Reform and Revolution
Many complex political issues have been repeatedly cast in terms of whether reforming the pre-existing system is better than outright revolution and starting afresh. Since the turn of the century people have been forced time and again to take sides, to choose between overthrowing the status quo (whether it was the imperial government of the Qing Dynasty, the corrupt rule of the Nationalists in the 1940s, or the Communist Party in the 1980s), or staying with a hide-bound, unchanging, and decrepit bureaucracy. In reality, the choices have never been that straight forward or clear-cut. In THE GATE OF HEAVENLY PEACE, people like Liang Xiaoyan, Wu Guoguang, Ding Zilin, and others, argue that long-term change in China may not necessarily be brought about by radical revolution. In the website section Parallel Cultures: Reform and Revolution in China and Eastern Europe, two leading Central European intellectuals meditate on the pros and cons of this question (see "Revolution or Reform, " George Konrád [with Iván Szelényi], from Konrád, The Melancholy of Rebirth: Essays from Post-Communist Central Europe, 1989-1994, New York: Harcourt Brace & Company, 1995, pp. 34-40).

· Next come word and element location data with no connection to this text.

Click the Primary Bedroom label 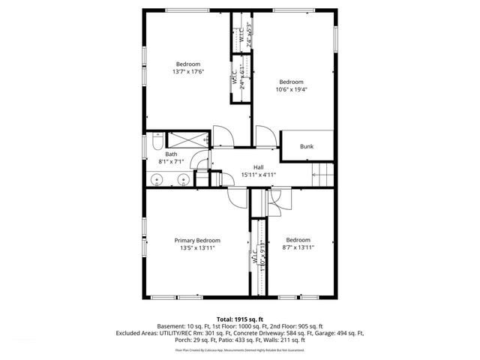(196, 240)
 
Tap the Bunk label (307, 147)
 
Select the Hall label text (258, 167)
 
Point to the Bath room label (171, 154)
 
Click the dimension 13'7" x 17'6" (188, 72)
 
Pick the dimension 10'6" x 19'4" (291, 90)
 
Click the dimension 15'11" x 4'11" (258, 175)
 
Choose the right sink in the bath (183, 179)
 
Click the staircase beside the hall (321, 174)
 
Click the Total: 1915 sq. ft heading (239, 319)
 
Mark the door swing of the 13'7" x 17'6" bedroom (224, 137)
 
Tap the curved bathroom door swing (200, 160)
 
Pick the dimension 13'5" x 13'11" (196, 248)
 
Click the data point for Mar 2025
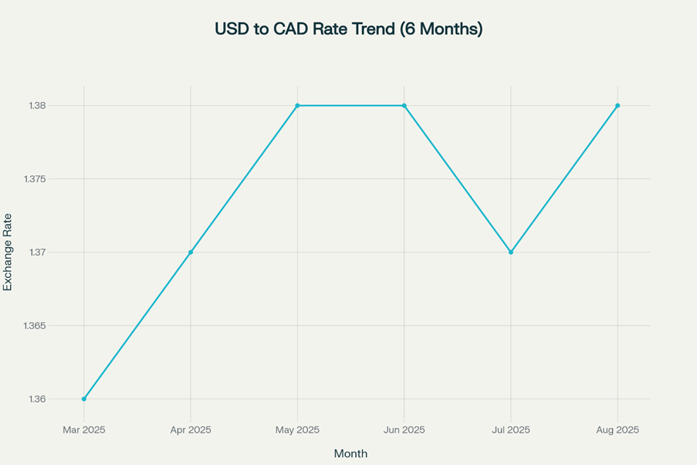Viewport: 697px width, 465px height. click(x=84, y=399)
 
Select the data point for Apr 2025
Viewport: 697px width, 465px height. click(x=191, y=253)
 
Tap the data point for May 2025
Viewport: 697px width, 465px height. click(x=297, y=106)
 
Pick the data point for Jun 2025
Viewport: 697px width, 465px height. click(x=404, y=106)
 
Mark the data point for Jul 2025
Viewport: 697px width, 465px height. click(x=511, y=253)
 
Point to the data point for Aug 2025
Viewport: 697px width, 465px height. click(x=617, y=106)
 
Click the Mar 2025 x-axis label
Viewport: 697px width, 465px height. click(x=84, y=430)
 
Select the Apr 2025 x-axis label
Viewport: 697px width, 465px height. click(x=191, y=430)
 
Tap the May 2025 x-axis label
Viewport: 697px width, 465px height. click(x=297, y=430)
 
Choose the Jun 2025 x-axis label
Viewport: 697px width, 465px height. click(x=404, y=430)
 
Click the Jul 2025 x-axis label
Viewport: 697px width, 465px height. click(x=511, y=430)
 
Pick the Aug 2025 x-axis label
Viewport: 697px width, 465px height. click(x=617, y=430)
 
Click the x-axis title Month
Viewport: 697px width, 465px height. click(x=350, y=453)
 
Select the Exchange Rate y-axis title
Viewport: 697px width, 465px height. click(x=8, y=253)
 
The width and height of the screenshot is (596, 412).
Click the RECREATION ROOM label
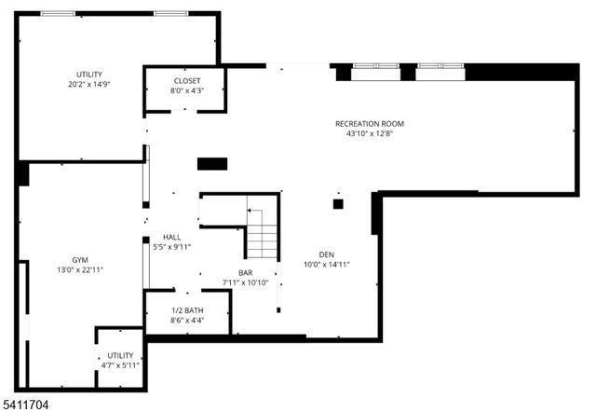(370, 123)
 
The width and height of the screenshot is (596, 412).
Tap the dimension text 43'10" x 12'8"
(370, 133)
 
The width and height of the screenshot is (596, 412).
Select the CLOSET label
(187, 81)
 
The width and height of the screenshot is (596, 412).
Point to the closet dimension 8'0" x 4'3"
(187, 91)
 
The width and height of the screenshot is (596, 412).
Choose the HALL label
(172, 237)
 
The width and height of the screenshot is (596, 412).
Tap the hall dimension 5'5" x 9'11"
(172, 247)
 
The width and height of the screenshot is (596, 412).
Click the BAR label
(245, 272)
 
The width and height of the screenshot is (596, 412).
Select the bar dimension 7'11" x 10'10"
(245, 282)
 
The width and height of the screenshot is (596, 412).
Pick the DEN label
(326, 254)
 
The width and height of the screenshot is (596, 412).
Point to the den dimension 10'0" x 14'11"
(326, 264)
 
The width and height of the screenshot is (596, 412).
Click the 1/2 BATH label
(187, 309)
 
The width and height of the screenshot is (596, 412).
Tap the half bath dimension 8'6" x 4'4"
(187, 320)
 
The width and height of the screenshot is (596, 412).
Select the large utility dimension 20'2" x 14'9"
(89, 85)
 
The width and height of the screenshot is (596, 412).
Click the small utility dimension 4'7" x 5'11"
(120, 365)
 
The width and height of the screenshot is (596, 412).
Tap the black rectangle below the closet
(211, 164)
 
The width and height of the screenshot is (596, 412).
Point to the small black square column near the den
(338, 203)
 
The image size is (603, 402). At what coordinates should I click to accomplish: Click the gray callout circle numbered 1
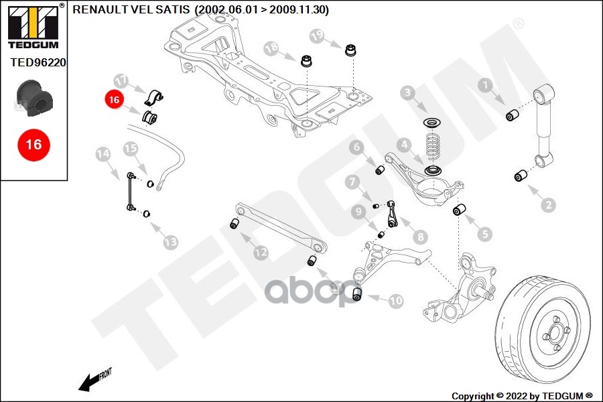point(484,84)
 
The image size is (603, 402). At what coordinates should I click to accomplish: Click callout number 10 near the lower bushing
point(396,302)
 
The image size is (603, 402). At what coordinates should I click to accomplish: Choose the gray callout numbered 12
point(260,253)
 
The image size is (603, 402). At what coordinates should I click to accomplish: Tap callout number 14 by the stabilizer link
point(103,154)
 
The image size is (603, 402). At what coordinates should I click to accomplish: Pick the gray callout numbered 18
point(271,48)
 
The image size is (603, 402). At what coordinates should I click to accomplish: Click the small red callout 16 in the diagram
point(114,100)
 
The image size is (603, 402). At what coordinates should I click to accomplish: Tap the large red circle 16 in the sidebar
point(34,144)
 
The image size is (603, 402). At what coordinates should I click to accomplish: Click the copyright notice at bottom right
point(522,395)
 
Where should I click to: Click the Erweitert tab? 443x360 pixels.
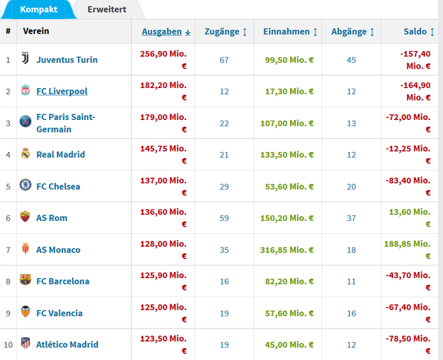107,10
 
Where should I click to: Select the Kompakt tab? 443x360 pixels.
39,10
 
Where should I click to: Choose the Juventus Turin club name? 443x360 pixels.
67,60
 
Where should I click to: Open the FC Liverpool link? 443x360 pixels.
62,91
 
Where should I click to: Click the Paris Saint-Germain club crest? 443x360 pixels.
25,121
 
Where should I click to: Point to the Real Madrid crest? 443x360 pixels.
25,153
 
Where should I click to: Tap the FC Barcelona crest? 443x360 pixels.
25,280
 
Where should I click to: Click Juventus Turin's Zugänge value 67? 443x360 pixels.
224,60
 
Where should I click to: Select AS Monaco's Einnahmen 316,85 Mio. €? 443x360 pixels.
287,250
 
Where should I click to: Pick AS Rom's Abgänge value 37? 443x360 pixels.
351,218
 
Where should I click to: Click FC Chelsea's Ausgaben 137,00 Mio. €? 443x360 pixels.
164,187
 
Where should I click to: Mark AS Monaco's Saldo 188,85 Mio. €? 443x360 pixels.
408,250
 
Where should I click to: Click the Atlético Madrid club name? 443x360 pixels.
67,344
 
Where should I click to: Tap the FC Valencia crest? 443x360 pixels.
25,312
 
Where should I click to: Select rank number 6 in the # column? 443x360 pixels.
8,218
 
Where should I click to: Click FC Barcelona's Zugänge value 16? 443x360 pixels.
224,282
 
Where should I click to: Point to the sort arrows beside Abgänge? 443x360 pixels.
372,32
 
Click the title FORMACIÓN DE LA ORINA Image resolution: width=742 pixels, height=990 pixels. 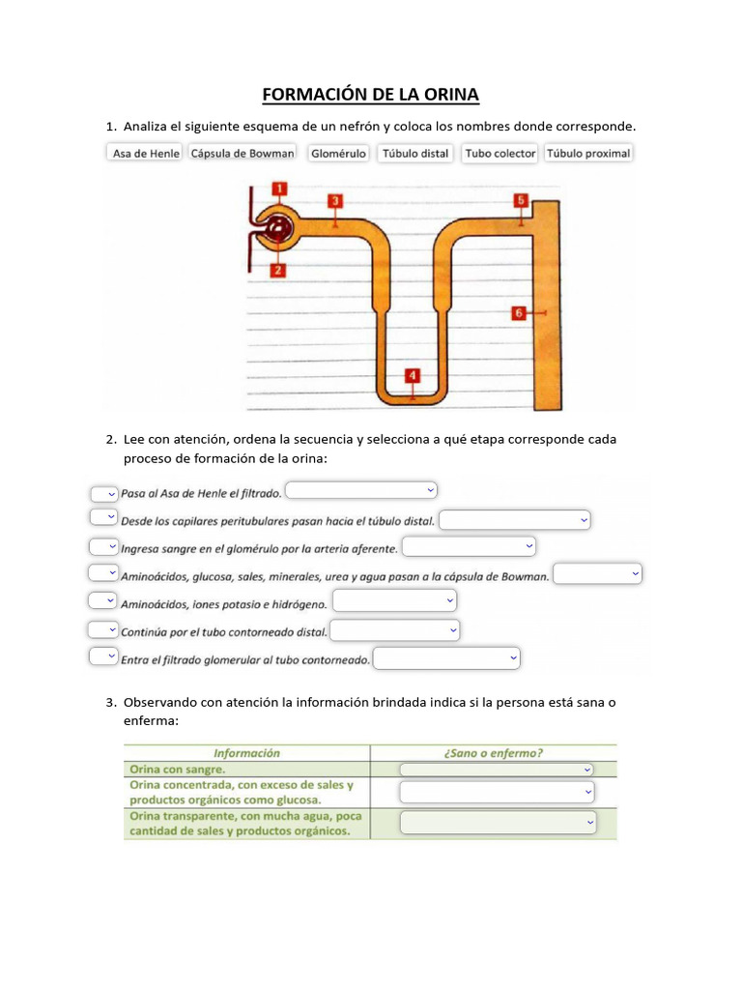pos(371,94)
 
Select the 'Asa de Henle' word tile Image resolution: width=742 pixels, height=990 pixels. pos(146,154)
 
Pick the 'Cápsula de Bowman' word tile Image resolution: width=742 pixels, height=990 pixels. pos(243,154)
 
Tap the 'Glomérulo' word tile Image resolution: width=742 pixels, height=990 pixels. pos(338,154)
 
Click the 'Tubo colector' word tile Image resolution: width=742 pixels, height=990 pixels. pos(500,154)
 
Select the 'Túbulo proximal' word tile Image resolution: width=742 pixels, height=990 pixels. pos(588,154)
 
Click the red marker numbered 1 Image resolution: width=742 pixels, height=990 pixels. pos(278,189)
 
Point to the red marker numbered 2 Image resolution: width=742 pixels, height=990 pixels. pos(277,271)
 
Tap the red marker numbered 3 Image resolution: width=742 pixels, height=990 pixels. pos(334,201)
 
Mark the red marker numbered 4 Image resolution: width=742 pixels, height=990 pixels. pos(413,375)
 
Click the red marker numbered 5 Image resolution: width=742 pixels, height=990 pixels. pos(521,200)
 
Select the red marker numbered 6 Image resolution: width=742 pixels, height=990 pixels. pos(519,313)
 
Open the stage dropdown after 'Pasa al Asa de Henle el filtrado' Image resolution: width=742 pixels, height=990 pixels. pos(362,490)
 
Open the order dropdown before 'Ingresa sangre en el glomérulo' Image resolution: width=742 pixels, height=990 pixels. pos(103,546)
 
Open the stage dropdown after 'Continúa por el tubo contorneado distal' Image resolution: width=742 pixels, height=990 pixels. pos(395,630)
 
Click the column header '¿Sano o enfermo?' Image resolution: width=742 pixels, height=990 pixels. pos(494,753)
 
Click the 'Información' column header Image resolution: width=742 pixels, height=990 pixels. pos(246,753)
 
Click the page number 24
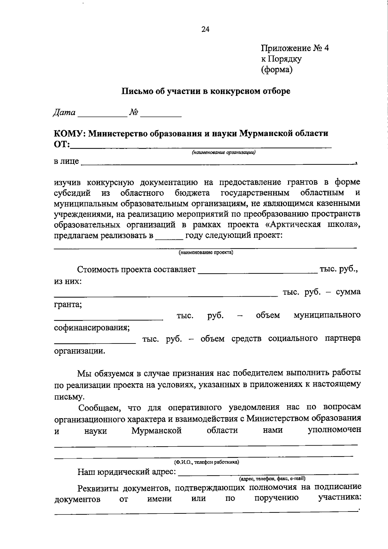(x=205, y=29)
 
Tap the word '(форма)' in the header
(x=277, y=69)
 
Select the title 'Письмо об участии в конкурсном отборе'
(x=206, y=91)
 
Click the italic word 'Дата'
(x=64, y=112)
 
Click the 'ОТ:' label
(x=62, y=144)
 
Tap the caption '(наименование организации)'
(x=223, y=153)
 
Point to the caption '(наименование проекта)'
(x=206, y=253)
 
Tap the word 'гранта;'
(x=68, y=304)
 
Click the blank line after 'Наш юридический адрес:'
(x=268, y=473)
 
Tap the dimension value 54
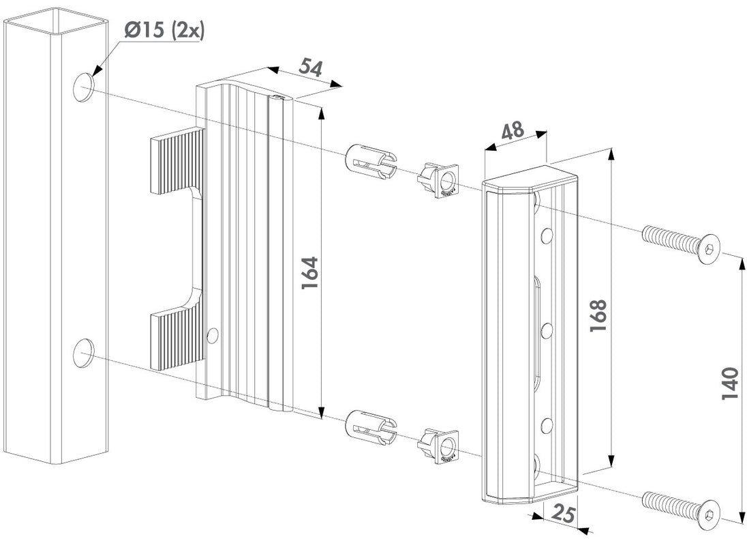[309, 69]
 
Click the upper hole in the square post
[84, 88]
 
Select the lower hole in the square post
[84, 352]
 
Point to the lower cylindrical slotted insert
[371, 426]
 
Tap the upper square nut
[438, 180]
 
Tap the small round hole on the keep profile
[213, 334]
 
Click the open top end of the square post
[55, 20]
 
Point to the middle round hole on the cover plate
[546, 331]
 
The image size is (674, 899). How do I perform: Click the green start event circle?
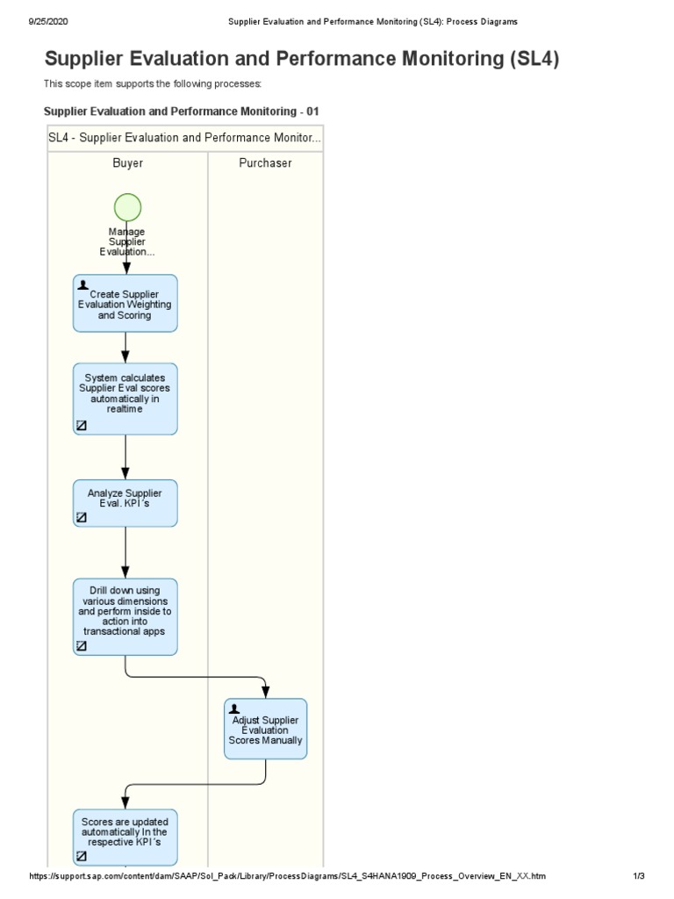coord(127,207)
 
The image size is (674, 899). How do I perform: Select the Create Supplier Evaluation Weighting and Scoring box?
coord(125,303)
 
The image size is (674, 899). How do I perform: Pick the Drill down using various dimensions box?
coord(125,615)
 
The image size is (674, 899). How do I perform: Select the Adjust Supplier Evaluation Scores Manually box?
coord(265,728)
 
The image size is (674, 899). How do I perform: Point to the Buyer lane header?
coord(128,163)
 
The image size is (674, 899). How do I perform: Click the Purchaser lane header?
coord(265,163)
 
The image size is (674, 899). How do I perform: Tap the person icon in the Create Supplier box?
coord(82,285)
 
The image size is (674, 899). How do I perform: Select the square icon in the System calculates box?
coord(82,425)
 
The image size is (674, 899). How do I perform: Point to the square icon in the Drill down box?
coord(82,645)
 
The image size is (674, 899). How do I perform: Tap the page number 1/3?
coord(638,876)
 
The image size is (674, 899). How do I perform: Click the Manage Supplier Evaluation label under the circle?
coord(127,241)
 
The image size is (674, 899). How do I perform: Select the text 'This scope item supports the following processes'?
coord(153,84)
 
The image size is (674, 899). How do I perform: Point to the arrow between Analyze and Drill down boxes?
coord(126,552)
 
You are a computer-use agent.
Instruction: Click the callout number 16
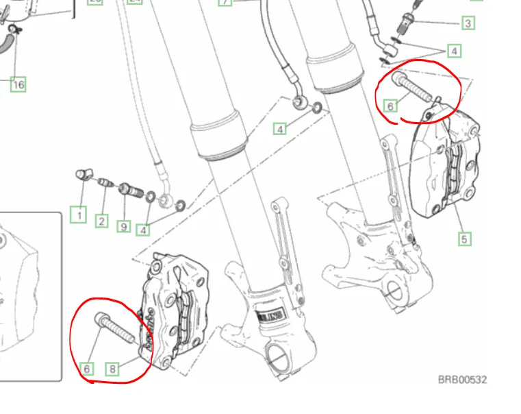[x=18, y=84]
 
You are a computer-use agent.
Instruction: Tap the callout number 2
[x=101, y=221]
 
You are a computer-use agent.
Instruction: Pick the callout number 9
[x=123, y=225]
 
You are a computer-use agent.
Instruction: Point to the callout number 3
[x=468, y=23]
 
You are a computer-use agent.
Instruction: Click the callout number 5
[x=464, y=239]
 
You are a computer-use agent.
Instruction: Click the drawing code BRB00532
[x=462, y=379]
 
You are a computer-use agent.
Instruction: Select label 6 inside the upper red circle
[x=390, y=106]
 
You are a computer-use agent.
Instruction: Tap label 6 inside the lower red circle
[x=87, y=369]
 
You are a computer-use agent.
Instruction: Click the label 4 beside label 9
[x=143, y=230]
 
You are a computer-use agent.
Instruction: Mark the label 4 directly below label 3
[x=454, y=51]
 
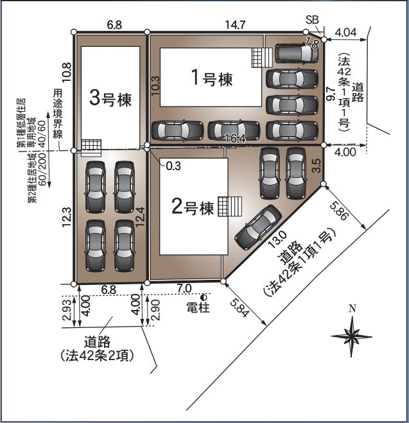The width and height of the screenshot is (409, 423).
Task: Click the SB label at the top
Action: pyautogui.click(x=313, y=20)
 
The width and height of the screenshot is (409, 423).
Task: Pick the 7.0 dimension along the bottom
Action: pyautogui.click(x=185, y=289)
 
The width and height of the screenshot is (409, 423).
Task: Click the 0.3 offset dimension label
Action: pyautogui.click(x=173, y=166)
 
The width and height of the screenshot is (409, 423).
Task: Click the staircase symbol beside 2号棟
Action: pyautogui.click(x=229, y=207)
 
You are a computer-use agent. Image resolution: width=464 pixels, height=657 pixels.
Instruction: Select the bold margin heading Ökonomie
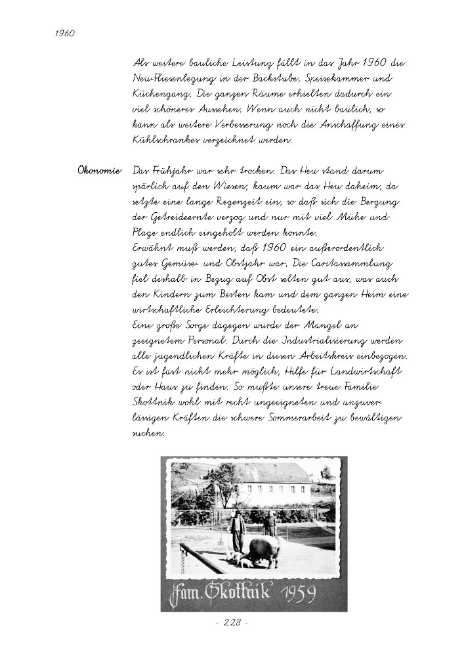[x=99, y=171]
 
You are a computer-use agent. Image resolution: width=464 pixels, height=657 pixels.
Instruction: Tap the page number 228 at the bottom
[x=232, y=623]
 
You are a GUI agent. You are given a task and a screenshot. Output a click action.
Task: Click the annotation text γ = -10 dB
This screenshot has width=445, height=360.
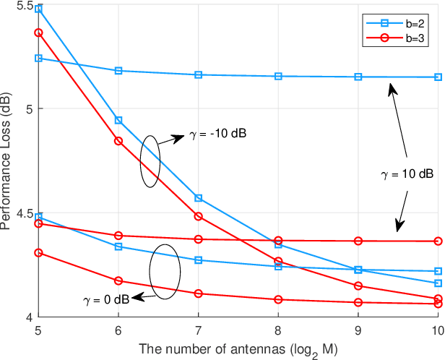[x=219, y=134]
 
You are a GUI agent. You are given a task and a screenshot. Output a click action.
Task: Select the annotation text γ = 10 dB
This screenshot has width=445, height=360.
[x=407, y=174]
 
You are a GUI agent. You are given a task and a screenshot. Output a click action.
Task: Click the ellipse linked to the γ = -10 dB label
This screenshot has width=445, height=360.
[x=150, y=161]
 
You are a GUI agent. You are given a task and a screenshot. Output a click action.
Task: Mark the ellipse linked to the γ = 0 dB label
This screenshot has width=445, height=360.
[x=164, y=272]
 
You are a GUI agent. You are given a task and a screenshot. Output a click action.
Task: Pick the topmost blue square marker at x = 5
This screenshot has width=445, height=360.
[x=38, y=9]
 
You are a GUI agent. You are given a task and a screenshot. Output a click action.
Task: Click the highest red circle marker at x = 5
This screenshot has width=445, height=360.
[x=38, y=33]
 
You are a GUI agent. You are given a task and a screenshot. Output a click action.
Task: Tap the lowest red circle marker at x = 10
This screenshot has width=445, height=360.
[x=438, y=304]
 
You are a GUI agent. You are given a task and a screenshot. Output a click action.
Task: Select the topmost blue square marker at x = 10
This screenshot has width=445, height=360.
[x=438, y=77]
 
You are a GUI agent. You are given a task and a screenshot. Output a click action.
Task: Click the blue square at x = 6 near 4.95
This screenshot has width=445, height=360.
[x=118, y=120]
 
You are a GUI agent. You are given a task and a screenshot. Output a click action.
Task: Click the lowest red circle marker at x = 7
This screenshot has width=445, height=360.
[x=198, y=293]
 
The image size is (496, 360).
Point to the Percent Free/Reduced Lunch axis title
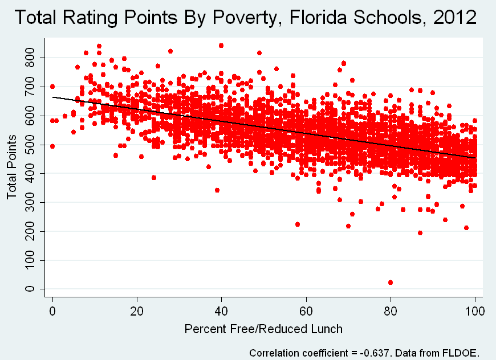click(263, 329)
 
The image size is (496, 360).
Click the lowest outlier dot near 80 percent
click(391, 283)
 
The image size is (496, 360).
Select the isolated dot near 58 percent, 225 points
click(298, 224)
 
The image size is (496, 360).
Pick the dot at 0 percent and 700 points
click(52, 87)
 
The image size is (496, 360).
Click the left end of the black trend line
click(53, 97)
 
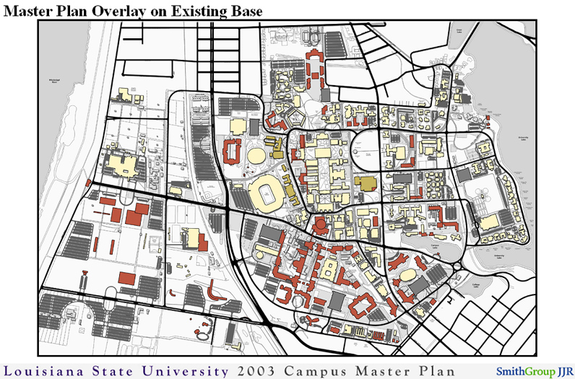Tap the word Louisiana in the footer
46,370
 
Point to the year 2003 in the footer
251,370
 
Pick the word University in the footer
178,370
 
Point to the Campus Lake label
435,247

Read an essay by Liu Xiaobo, a university teacher and a leading activist in 1989 who was interviewed for THE GATE OF HEAVENLY PEACE, on "That Holy Word, 'Revolution, '" in which he writes:
The 1989 protest movement once again showed that "revolution" prevailed. The venom of "revolution" is too deep within us, with the result that we continually become unconscious sacrificial items for the cause of revolutionary justice. We still are infatuated with "revolution."